_AIM OF THE EXERCISE:_
Please reproduce the data in full, exactly as it stands.
**********
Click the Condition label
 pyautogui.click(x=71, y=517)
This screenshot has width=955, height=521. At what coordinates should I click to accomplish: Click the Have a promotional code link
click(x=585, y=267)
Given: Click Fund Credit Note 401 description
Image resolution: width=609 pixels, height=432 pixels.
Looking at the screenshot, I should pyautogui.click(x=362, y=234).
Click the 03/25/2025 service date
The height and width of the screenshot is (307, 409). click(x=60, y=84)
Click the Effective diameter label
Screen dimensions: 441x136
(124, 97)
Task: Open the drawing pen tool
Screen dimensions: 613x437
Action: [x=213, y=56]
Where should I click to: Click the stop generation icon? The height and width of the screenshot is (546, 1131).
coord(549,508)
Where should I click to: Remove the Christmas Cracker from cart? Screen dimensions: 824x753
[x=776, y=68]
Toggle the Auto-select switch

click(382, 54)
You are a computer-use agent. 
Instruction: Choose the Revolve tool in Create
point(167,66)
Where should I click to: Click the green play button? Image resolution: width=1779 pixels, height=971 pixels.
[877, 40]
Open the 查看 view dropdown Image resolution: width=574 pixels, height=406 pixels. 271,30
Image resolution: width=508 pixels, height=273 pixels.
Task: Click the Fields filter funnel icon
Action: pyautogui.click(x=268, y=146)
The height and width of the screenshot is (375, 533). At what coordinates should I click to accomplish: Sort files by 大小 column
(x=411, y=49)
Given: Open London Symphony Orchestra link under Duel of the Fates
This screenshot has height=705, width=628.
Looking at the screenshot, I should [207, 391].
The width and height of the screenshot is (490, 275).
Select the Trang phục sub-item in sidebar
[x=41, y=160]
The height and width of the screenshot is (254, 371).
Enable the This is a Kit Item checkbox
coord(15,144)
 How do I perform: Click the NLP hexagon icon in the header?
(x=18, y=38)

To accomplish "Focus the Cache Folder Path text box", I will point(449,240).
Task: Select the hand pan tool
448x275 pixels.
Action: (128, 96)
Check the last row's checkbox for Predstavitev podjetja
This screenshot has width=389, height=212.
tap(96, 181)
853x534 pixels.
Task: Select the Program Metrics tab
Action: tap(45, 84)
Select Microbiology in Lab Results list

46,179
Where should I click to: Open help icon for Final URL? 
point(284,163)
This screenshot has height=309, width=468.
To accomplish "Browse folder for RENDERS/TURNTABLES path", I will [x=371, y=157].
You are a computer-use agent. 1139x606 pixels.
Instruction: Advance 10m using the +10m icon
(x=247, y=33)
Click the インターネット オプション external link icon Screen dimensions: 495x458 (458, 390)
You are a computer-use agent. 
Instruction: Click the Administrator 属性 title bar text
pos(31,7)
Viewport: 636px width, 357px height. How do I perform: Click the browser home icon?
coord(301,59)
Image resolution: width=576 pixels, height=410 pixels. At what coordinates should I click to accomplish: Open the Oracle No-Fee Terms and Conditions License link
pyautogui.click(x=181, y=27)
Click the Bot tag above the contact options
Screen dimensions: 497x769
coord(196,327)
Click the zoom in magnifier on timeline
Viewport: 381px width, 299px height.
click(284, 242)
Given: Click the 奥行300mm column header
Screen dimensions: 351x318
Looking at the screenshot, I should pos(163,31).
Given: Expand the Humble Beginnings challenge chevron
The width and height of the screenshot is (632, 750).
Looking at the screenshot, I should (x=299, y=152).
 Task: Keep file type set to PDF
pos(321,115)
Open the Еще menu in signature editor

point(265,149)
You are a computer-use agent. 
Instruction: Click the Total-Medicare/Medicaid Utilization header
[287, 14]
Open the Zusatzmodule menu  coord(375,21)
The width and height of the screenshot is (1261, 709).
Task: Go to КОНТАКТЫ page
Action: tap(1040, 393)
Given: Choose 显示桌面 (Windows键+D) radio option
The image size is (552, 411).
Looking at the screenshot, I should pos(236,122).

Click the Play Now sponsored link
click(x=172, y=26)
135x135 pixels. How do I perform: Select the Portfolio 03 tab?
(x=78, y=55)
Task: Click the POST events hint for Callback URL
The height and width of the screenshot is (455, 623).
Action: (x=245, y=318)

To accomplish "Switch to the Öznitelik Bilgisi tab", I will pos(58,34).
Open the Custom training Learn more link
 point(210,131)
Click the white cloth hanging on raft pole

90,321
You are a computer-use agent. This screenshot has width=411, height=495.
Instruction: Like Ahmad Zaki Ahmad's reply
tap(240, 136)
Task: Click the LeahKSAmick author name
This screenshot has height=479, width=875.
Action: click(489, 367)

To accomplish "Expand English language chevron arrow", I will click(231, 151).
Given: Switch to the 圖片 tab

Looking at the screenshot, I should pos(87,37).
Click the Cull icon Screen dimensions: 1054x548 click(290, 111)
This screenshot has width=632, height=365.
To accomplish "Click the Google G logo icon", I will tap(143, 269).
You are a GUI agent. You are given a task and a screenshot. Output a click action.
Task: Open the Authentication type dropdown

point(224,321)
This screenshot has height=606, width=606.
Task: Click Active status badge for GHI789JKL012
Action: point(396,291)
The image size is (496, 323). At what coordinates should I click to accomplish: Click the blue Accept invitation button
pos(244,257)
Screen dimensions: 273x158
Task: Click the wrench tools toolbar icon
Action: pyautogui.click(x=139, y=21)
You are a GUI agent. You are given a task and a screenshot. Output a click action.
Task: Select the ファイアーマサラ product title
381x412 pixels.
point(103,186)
**********
_COMPLETED TASK:_
Click the Condition label
 pyautogui.click(x=71, y=517)
This screenshot has width=955, height=521. At what coordinates should I click to accomplish: Click the Have a promotional code link
click(x=585, y=267)
Given: Click Fund Credit Note 401 description
Image resolution: width=609 pixels, height=432 pixels.
Looking at the screenshot, I should pyautogui.click(x=362, y=234).
Click the 03/25/2025 service date
The height and width of the screenshot is (307, 409). click(x=60, y=84)
Click the Effective diameter label
Screen dimensions: 441x136
(124, 97)
Task: Open the drawing pen tool
Screen dimensions: 613x437
Action: [x=213, y=56]
Where should I click to: Click the stop generation icon? The height and width of the screenshot is (546, 1131).
coord(549,508)
Where should I click to: Remove the Christmas Cracker from cart? Screen dimensions: 824x753
[x=776, y=68]
Toggle the Auto-select switch

click(382, 54)
You are a computer-use agent. 
Instruction: Choose the Revolve tool in Create
point(167,66)
Where should I click to: Click the green play button? Image resolution: width=1779 pixels, height=971 pixels.
[877, 40]
Open the 查看 view dropdown Image resolution: width=574 pixels, height=406 pixels. 271,30
Image resolution: width=508 pixels, height=273 pixels.
Task: Click the Fields filter funnel icon
Action: pyautogui.click(x=268, y=146)
The height and width of the screenshot is (375, 533). At what coordinates should I click to accomplish: Sort files by 大小 column
(x=411, y=49)
Given: Open London Symphony Orchestra link under Duel of the Fates
This screenshot has height=705, width=628.
Looking at the screenshot, I should [207, 391].
The width and height of the screenshot is (490, 275).
Select the Trang phục sub-item in sidebar
[x=41, y=160]
The height and width of the screenshot is (254, 371).
Enable the This is a Kit Item checkbox
coord(15,144)
 How do I perform: Click the NLP hexagon icon in the header?
(x=18, y=38)

To accomplish "Focus the Cache Folder Path text box", I will point(449,240).
Task: Select the hand pan tool
448x275 pixels.
Action: (128, 96)
Check the last row's checkbox for Predstavitev podjetja
This screenshot has width=389, height=212.
tap(96, 181)
853x534 pixels.
Task: Select the Program Metrics tab
Action: tap(45, 84)
Select Microbiology in Lab Results list

46,179
Where should I click to: Open help icon for Final URL? 
point(284,163)
This screenshot has height=309, width=468.
To accomplish "Browse folder for RENDERS/TURNTABLES path", I will [x=371, y=157].
You are a computer-use agent. 1139x606 pixels.
Instruction: Advance 10m using the +10m icon
(x=247, y=33)
Click the インターネット オプション external link icon Screen dimensions: 495x458 (458, 390)
You are a computer-use agent. 
Instruction: Click the Administrator 属性 title bar text
pos(31,7)
Viewport: 636px width, 357px height. How do I perform: Click the browser home icon?
coord(301,59)
Image resolution: width=576 pixels, height=410 pixels. At what coordinates should I click to accomplish: Open the Oracle No-Fee Terms and Conditions License link
pyautogui.click(x=181, y=27)
Click the Bot tag above the contact options
Screen dimensions: 497x769
coord(196,327)
Click the zoom in magnifier on timeline
Viewport: 381px width, 299px height.
click(284, 242)
Given: Click the 奥行300mm column header
Screen dimensions: 351x318
Looking at the screenshot, I should pos(163,31).
Given: Expand the Humble Beginnings challenge chevron
The width and height of the screenshot is (632, 750).
Looking at the screenshot, I should (x=299, y=152).
 Task: Keep file type set to PDF
pos(321,115)
Open the Еще menu in signature editor

point(265,149)
You are a computer-use agent. 
Instruction: Click the Total-Medicare/Medicaid Utilization header
[287, 14]
Open the Zusatzmodule menu  coord(375,21)
The width and height of the screenshot is (1261, 709).
Task: Go to КОНТАКТЫ page
Action: tap(1040, 393)
Given: Choose 显示桌面 (Windows键+D) radio option
The image size is (552, 411).
Looking at the screenshot, I should pos(236,122).

Click the Play Now sponsored link
click(x=172, y=26)
135x135 pixels. How do I perform: Select the Portfolio 03 tab?
(x=78, y=55)
Task: Click the POST events hint for Callback URL
The height and width of the screenshot is (455, 623).
Action: (x=245, y=318)

To accomplish "Switch to the Öznitelik Bilgisi tab", I will pos(58,34).
Open the Custom training Learn more link
 point(210,131)
Click the white cloth hanging on raft pole

90,321
You are a computer-use agent. This screenshot has width=411, height=495.
Instruction: Like Ahmad Zaki Ahmad's reply
tap(240, 136)
Task: Click the LeahKSAmick author name
This screenshot has height=479, width=875.
Action: click(489, 367)

To accomplish "Expand English language chevron arrow", I will click(231, 151).
Given: Switch to the 圖片 tab

Looking at the screenshot, I should pos(87,37).
Click the Cull icon Screen dimensions: 1054x548 click(290, 111)
This screenshot has width=632, height=365.
To accomplish "Click the Google G logo icon", I will tap(143, 269).
You are a GUI agent. You are given a task and a screenshot. Output a click action.
Task: Open the Authentication type dropdown

point(224,321)
This screenshot has height=606, width=606.
Task: Click Active status badge for GHI789JKL012
Action: point(396,291)
The image size is (496, 323). At what coordinates should I click to accomplish: Click the blue Accept invitation button
pos(244,257)
Screen dimensions: 273x158
Task: Click the wrench tools toolbar icon
Action: pyautogui.click(x=139, y=21)
You are a GUI agent. You are given a task and a screenshot. Output a click action.
Task: Select the ファイアーマサラ product title
381x412 pixels.
point(103,186)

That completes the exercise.